Review: I have to say this is one of my least favorite novels of all time. In fact, as you may be able to tell from the reviews below,it's not really much of a novel at all, but a philosophical treatise written in diary form. Now, I don't have a problem with that, in and of itself: for example, I love Dostoevsky's Notes from Underground, the first half of which is devoted to expounding the Underground Man's philosophical views. No, the problem with this book is that it's boring! Sartre's character's "nausea" seems very studied, the angst of a man who's read The Notebooks of Malte Laurids Brigge and decided that fashionable alienation is the way to go. I know that existentialism was all the rage twenty or thirty years ago, but now that it has become passe and the hype is all over, we can see a book like this for what it is: tedious and self-indulgent. (At least Camus was a talented story-teller.) And the punchline to the whole thing is that Sartre's conclusion is actually pretty sentimental: if I recall correctly, his protagonist discovers solace in listening to a Jazz record. Ah, the simple things in life! By all means, listen to a jazz record - or even a Spice Girls record - instead of wasting your time with a phony book like this!

Rating: 5 stars
Summary: [Nau]sea-sickness
Review: I am all at sea, the Greek sea, here on the island of Rhodes. To my left, Jean. To my right, Paul. Between them a hyphen--myself reading the horizon line. Before us, waves. Within us, waves. Between each wave a period, a period of doubt.

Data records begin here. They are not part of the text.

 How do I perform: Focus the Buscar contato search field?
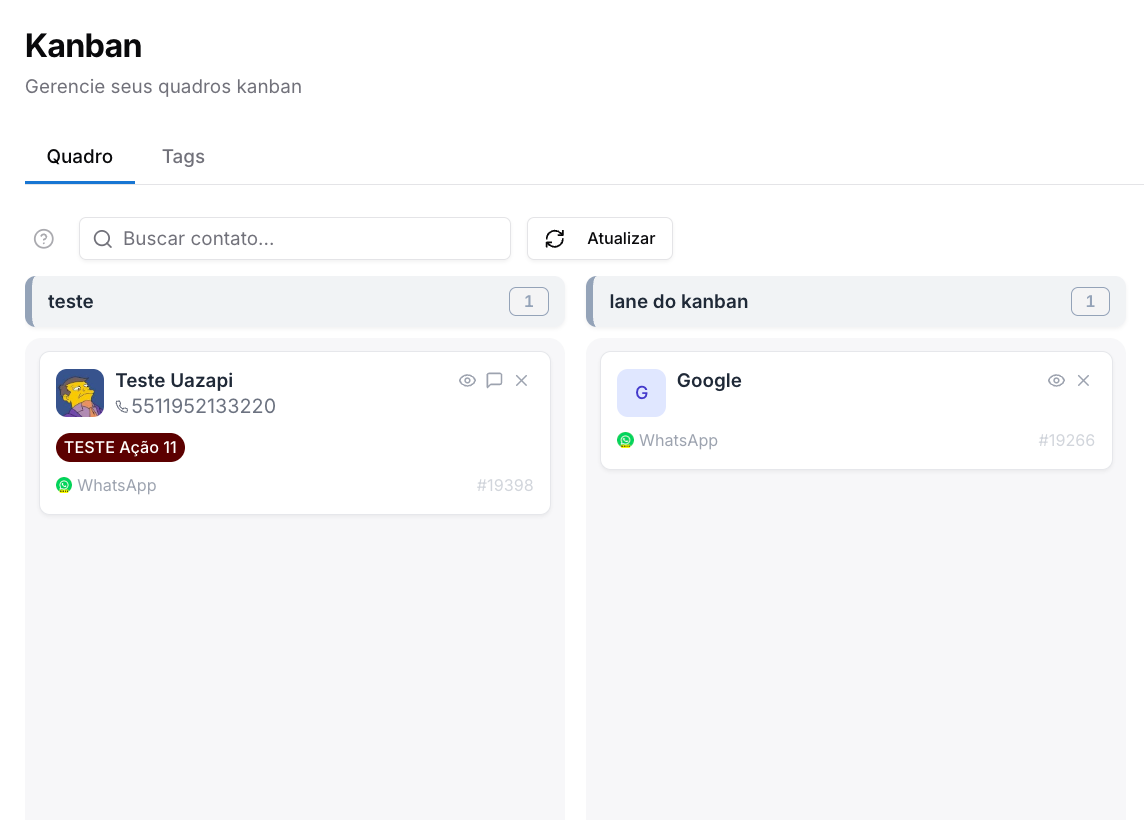click(x=295, y=239)
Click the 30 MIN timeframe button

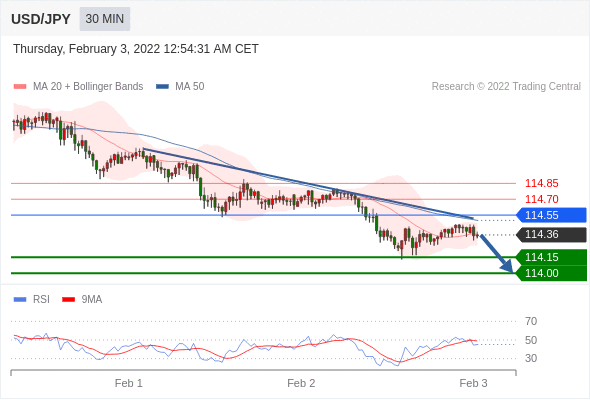click(x=105, y=19)
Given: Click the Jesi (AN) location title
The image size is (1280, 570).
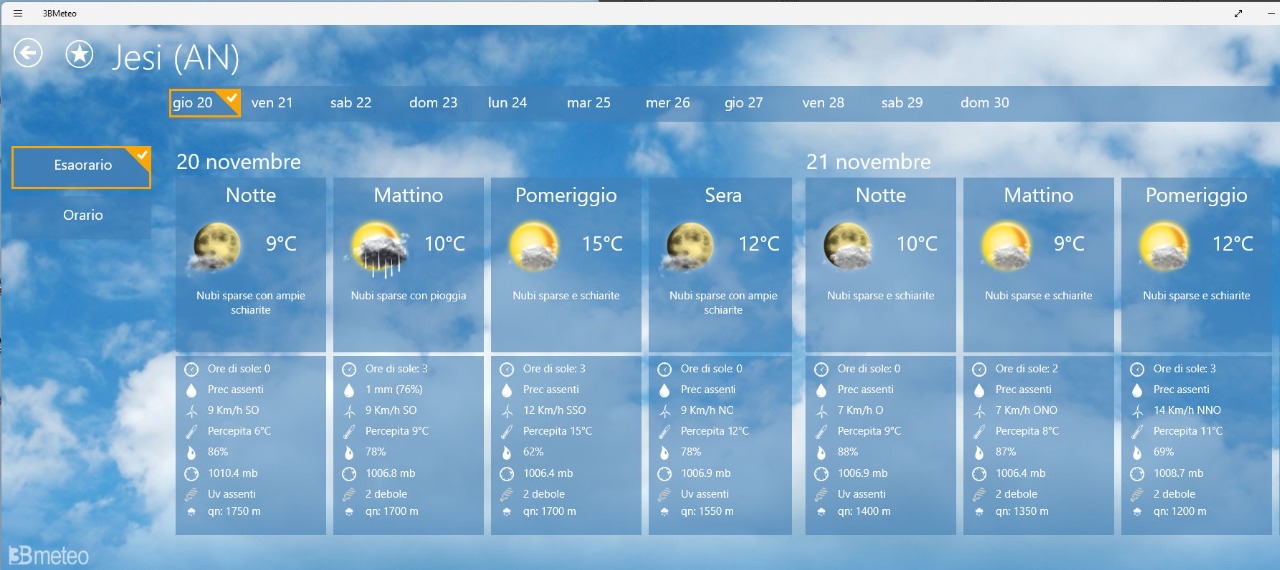Looking at the screenshot, I should click(176, 57).
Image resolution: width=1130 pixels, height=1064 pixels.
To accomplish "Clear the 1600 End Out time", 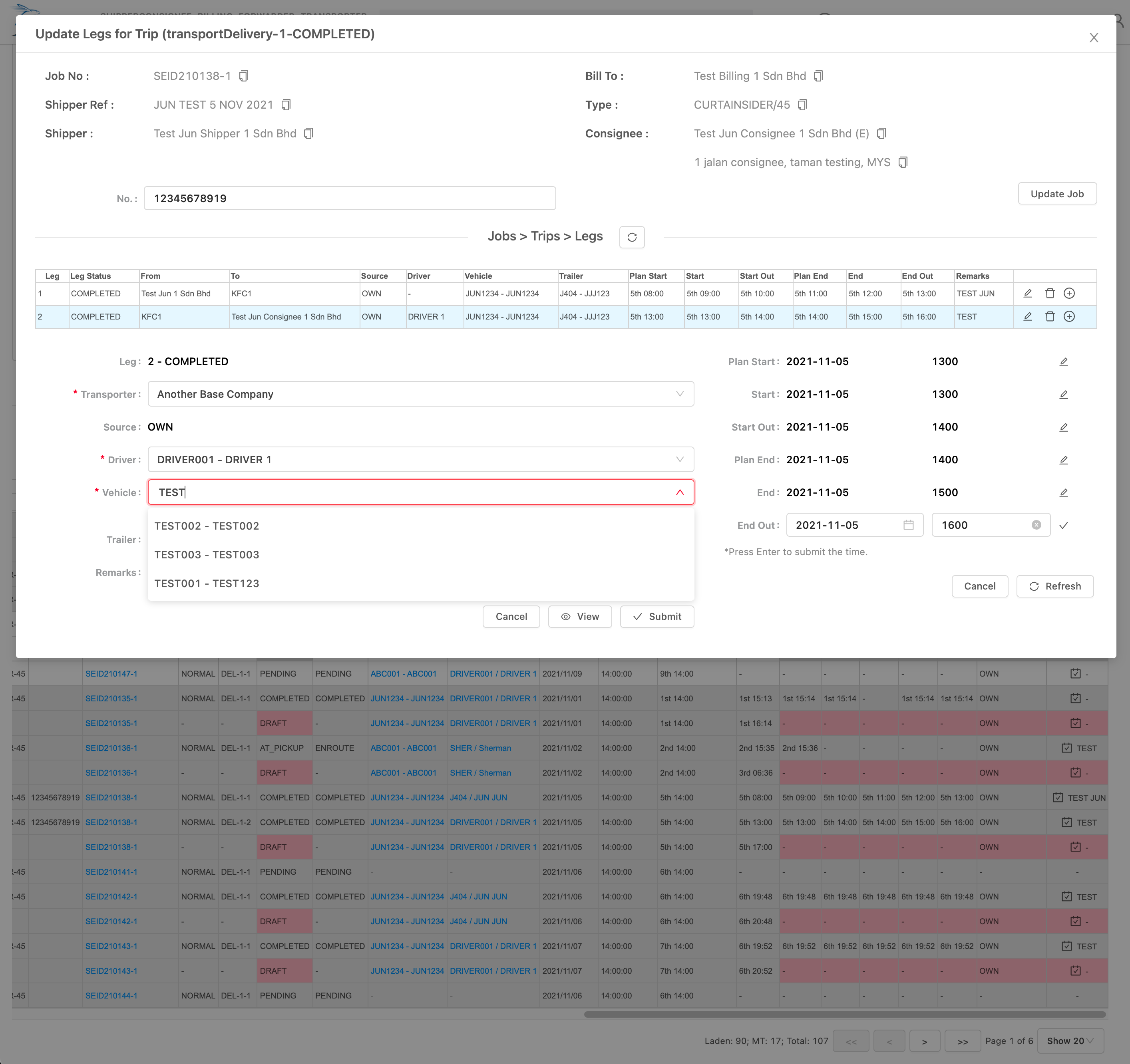I will point(1036,525).
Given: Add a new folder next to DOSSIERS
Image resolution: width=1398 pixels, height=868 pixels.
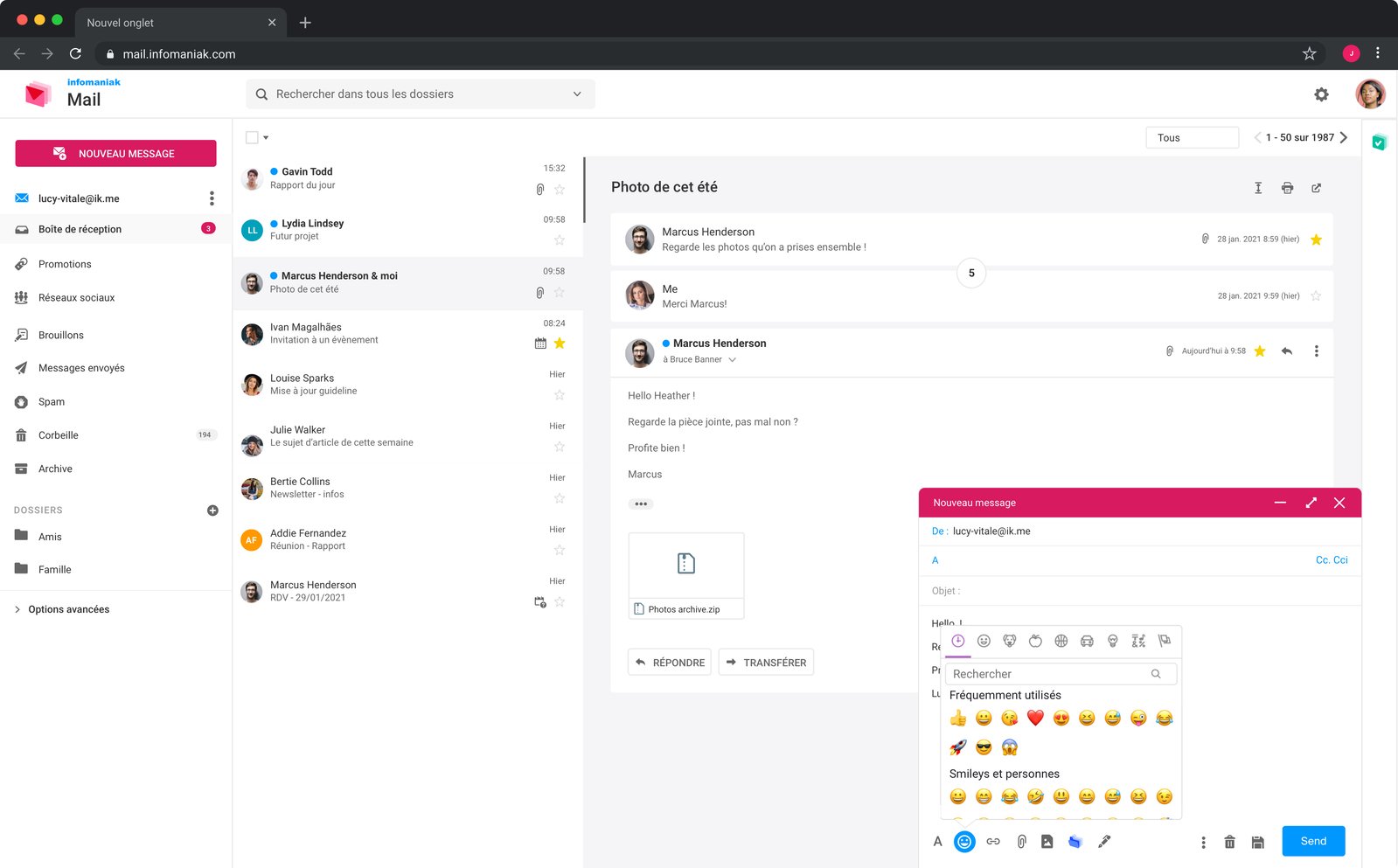Looking at the screenshot, I should 212,510.
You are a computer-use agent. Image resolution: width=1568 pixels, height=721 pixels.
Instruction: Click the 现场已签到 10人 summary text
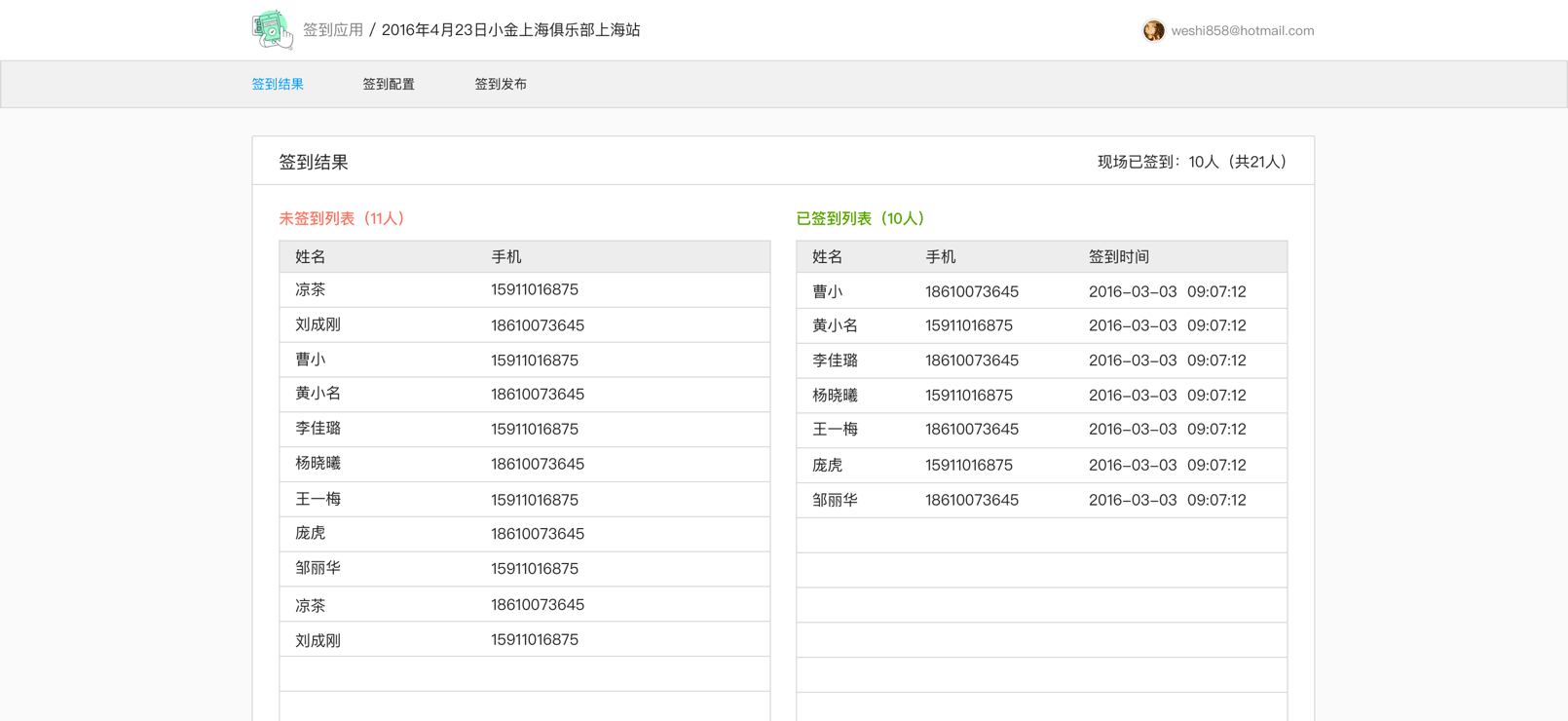(1192, 162)
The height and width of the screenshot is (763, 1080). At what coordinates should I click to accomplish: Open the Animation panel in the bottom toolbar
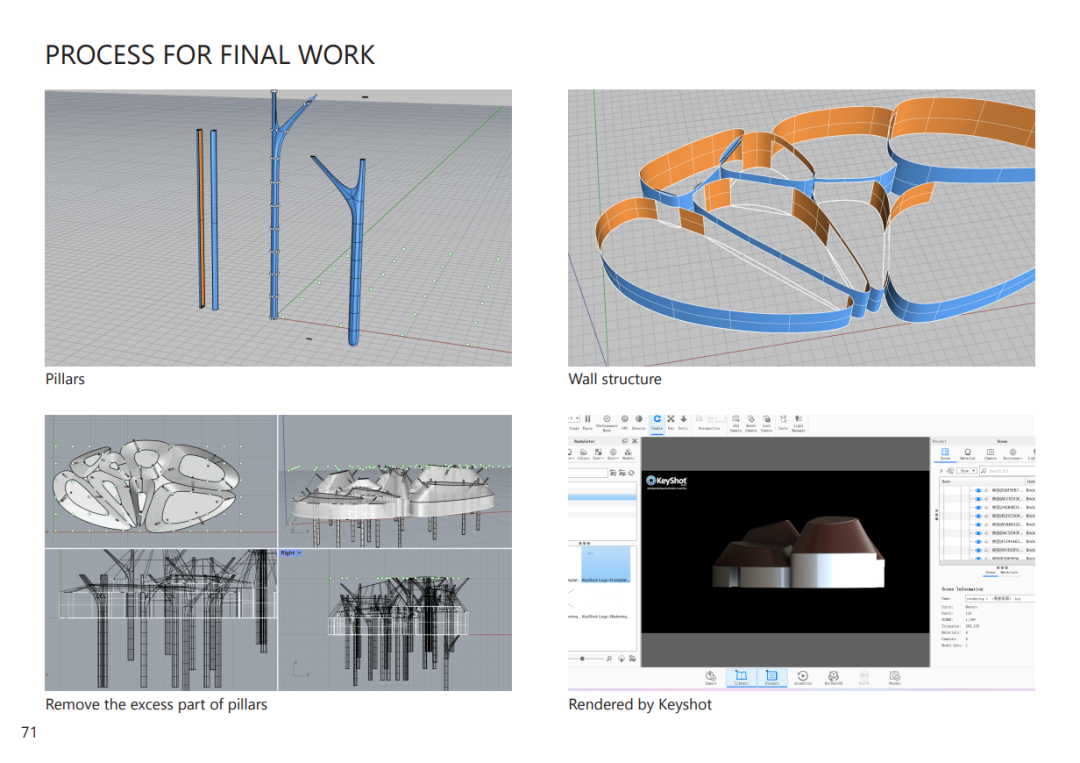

Does my stomach turn and then the page, or does the page turn and then my stomach? (Queasy to say, hard to write.) Waves of doubt rise up from the belly of the beast little either/or house in the whirlwind and lash my tongue until I confess the past within whose navel I lie (and, lying about, lie about lying) curled up with a book (see above, below, and side to side)whose cover Dali persists--from time to time immemorialized--in illustrating with a dead horse whose saddle is a bent clock whose fiures total the number of ants that feed upon your need to heed the right to know that, umbilically speaking, the wrong chord has been struck dumb as a forgotten scholar's mis-entry into Greek history. Picked free of lint and Lent, the navel (mine and the world's, twin origins separated by girth) sounds the alert, and all hands join hands, kneading nothig, being nothing, except, perhaps, the body of the text--fat, fatter, fattest on the bloc of type black as pitch and toss the sun, all balled up. [Hey, you, Colossus! Give us a little ouzo, will ya--no, make that a small glass of sea-water bloodied by, with, in and through tomato juice. Merci et/and mercy. And, now, please, a new page fresh for the messing.)